冥幽不發一言,他自然了解樓岑的性子,平日裡跟他沒大沒小的,卻打心眼裡把自己當作他的父親一樣尊敬。不知過了多久,冥幽抬起頭,沉聲說道,“那便不讓他知道。”
取蠱一事,勢在必行。
岑兒已經被這個冰魄蠱折磨了三年多,眼瞧著,岑兒就要及冠了。在岑兒及冠之前,若不將蠱蟲引出,岑兒的命就保不住了。他不是沒有想過以後,有了岑兒之後,他也想過兒孫繞膝的平靜日子。可惜啊,他冥幽這輩子注定是沒有這樣的福分,隻要保住岑兒的命,他這條老命,也不算什麼。
“如何不讓他知道?”項淵知道自己是不可能勸住冥幽的。
“我會在凝血的藥材裡加上一味藥。岑兒體內的蠱蟲成功引出之後,他會昏睡幾日。在那時,麻煩項老弟你來穀中一趟,將樓岑帶出穀。”冥幽頓了一會兒,繼續說道,“等到岑兒醒來之後,他便會忘了之前發生過的事情。到時候,就麻煩項老弟給他安排一個身份,在這竹裡館安身下去。”
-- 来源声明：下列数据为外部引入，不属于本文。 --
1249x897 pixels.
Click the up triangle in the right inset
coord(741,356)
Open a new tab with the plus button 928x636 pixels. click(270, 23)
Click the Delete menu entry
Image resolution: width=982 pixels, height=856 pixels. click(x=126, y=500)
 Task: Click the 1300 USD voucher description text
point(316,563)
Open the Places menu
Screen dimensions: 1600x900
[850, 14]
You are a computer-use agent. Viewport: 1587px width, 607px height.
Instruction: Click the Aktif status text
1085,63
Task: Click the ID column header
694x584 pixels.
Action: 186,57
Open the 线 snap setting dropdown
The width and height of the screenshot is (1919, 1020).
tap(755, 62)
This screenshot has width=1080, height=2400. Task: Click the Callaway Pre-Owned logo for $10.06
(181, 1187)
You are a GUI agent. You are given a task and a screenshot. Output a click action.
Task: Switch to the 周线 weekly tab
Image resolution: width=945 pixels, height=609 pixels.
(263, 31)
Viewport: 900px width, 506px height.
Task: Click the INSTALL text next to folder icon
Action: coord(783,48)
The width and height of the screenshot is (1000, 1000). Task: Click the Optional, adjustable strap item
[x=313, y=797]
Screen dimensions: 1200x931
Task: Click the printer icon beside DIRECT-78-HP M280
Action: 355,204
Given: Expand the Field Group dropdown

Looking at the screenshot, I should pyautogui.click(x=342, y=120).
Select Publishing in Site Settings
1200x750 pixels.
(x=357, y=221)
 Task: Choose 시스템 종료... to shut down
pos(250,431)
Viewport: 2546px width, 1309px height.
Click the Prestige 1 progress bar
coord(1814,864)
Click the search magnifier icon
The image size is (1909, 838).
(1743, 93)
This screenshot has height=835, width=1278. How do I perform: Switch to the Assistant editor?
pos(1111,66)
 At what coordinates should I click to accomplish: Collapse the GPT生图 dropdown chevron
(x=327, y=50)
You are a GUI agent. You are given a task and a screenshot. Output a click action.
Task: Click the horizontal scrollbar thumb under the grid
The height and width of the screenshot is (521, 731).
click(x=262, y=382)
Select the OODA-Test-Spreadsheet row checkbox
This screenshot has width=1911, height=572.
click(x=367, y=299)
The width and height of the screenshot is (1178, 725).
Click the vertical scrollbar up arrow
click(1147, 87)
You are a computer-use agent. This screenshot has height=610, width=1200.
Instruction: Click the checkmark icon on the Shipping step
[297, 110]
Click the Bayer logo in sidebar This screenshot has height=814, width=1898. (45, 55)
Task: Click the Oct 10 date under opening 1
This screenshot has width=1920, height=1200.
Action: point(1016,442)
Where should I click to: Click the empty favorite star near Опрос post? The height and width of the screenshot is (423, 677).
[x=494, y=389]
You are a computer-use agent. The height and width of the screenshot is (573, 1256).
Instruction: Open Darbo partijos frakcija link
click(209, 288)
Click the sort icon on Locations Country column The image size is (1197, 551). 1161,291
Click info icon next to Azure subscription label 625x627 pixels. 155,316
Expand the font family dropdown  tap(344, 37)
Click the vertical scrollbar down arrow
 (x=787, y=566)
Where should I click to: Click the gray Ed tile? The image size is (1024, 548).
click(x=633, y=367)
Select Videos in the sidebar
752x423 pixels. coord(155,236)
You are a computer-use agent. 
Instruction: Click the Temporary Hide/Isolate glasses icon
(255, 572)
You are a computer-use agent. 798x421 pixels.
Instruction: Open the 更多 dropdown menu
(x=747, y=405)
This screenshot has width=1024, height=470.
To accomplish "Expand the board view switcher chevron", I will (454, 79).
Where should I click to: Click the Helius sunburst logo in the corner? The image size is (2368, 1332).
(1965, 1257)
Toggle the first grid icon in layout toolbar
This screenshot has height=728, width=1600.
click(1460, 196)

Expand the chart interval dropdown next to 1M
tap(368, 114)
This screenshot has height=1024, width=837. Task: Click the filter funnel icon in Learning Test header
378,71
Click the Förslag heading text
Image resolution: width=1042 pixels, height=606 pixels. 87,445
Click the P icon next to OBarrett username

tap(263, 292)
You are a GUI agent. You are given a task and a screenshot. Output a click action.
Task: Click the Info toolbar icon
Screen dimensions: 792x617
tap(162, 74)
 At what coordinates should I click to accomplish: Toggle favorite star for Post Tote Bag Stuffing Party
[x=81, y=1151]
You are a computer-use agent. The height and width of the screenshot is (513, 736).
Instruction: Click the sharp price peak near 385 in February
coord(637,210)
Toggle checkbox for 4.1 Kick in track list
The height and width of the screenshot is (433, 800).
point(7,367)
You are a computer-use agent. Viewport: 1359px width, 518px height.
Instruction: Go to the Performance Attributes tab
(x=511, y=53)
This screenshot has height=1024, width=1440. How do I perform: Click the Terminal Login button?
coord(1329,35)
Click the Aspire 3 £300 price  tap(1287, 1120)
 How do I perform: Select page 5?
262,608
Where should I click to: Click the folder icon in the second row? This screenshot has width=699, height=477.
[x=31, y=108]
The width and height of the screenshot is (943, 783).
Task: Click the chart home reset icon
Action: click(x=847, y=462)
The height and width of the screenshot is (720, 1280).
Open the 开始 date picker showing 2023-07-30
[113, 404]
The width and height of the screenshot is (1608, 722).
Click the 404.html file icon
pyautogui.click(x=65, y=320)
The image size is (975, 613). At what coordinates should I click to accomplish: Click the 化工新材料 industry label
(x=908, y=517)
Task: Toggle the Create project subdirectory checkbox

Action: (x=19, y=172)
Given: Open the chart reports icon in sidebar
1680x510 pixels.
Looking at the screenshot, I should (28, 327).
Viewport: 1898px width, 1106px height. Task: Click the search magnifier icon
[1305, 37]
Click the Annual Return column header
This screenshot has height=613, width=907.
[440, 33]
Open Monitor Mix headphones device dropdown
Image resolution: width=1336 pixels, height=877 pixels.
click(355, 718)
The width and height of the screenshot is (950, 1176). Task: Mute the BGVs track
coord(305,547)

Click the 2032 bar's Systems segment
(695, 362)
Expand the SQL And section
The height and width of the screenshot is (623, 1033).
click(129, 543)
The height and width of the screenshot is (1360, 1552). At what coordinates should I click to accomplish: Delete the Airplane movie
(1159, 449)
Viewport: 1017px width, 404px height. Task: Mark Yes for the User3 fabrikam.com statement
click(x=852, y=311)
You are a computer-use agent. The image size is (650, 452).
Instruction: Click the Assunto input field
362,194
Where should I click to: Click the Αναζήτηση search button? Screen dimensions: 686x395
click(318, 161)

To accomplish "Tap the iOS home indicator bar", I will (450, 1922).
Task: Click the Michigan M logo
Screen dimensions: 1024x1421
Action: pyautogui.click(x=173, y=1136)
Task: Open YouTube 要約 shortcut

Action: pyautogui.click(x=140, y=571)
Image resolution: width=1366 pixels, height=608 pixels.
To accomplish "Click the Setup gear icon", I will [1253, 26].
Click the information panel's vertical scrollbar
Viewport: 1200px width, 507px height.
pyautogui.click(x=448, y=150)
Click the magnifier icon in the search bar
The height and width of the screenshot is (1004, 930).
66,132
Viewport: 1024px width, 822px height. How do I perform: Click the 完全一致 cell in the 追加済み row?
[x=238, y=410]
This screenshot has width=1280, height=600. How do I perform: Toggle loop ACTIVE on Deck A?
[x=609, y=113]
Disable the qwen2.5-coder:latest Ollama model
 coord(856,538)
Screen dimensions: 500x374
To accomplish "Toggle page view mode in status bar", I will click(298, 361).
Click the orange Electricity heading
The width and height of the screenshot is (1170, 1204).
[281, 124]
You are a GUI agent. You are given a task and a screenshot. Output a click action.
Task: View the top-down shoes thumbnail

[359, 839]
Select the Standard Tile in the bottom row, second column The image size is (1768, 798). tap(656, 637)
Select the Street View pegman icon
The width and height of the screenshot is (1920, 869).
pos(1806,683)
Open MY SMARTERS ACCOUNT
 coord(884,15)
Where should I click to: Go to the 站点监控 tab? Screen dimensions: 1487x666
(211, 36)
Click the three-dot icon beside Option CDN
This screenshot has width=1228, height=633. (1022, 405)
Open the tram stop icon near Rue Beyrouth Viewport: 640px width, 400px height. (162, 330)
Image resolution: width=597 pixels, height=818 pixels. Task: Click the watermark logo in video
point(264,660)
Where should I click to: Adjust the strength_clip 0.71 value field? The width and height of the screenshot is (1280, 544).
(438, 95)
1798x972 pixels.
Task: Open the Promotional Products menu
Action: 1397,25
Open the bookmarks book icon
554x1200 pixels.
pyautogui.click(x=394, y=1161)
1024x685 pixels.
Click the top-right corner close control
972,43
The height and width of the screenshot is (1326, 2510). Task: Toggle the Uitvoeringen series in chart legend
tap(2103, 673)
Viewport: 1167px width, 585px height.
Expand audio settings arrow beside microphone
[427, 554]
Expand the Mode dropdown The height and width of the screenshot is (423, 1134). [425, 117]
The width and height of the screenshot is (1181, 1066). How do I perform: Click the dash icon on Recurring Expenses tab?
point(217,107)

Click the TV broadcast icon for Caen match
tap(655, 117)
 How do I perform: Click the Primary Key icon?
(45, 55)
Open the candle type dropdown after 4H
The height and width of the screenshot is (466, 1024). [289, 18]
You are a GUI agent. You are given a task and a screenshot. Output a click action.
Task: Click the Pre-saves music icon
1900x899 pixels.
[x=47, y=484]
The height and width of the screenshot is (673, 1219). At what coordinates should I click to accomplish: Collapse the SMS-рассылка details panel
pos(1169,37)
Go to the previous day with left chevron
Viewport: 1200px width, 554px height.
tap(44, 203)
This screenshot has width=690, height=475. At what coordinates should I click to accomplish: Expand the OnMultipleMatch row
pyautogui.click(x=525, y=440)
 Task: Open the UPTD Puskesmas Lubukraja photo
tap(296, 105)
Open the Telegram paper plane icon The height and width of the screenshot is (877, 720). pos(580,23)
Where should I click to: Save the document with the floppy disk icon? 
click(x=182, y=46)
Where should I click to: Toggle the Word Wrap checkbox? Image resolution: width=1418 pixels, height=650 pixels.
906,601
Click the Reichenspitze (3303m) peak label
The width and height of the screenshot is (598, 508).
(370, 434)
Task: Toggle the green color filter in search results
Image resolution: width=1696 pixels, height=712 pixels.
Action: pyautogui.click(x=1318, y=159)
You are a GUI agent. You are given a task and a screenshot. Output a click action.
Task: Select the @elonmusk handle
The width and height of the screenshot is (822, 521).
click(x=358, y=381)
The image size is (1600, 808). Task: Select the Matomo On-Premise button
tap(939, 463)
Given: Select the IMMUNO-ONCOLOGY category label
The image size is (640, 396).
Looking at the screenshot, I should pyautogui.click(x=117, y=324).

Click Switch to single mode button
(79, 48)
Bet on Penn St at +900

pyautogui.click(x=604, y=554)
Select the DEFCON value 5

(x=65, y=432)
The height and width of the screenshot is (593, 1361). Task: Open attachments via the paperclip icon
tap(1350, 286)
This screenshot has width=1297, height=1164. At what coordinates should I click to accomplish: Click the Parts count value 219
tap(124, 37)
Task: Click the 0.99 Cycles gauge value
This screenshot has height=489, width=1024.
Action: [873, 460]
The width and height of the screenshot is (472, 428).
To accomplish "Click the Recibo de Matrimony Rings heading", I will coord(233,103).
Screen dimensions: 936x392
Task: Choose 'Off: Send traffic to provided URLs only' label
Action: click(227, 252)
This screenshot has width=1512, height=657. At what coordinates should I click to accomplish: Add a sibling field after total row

項淵明白他的意思,直接讓樓岑忘卻一切,確實是最好的安排。
隻不過,這十幾年朝夕相處的時光,就這麼被掩埋,對樓岑來說,著實有些殘忍。
冥幽托付的這件事,項淵能做到的,也隻有在冥幽離去之後,照看好樓岑。其餘的,他也是有心無力。
停了一會兒,冥幽揚起笑容,繼續說道,“若是沒有成功……便請項老弟將我們父子二人的屍骨藏在冷泉後的暗室裡吧。”
兩人商量完之後,便坐在那裡,不發一言。
直到樓岑回到竹裡館。
樓岑回來的時候,臉上帶著笑,“師傅。”
冥幽隨手朝他扔了一個錦囊,“這個月的果脯。”
樓岑將錦囊係在腰間,臉上洋溢著滿足的笑意,“還是師傅買的果脯甜!”
“走吧,回穀。”
“好。”
竹裡館中,項淵看著二人離開的身影,百感交織。
接下來的幾日,他都是數著日子,越臨近入穀的日子,臉色越難看,心情越複雜,店裡的夥計看了,都離他遠遠的,生怕被罵。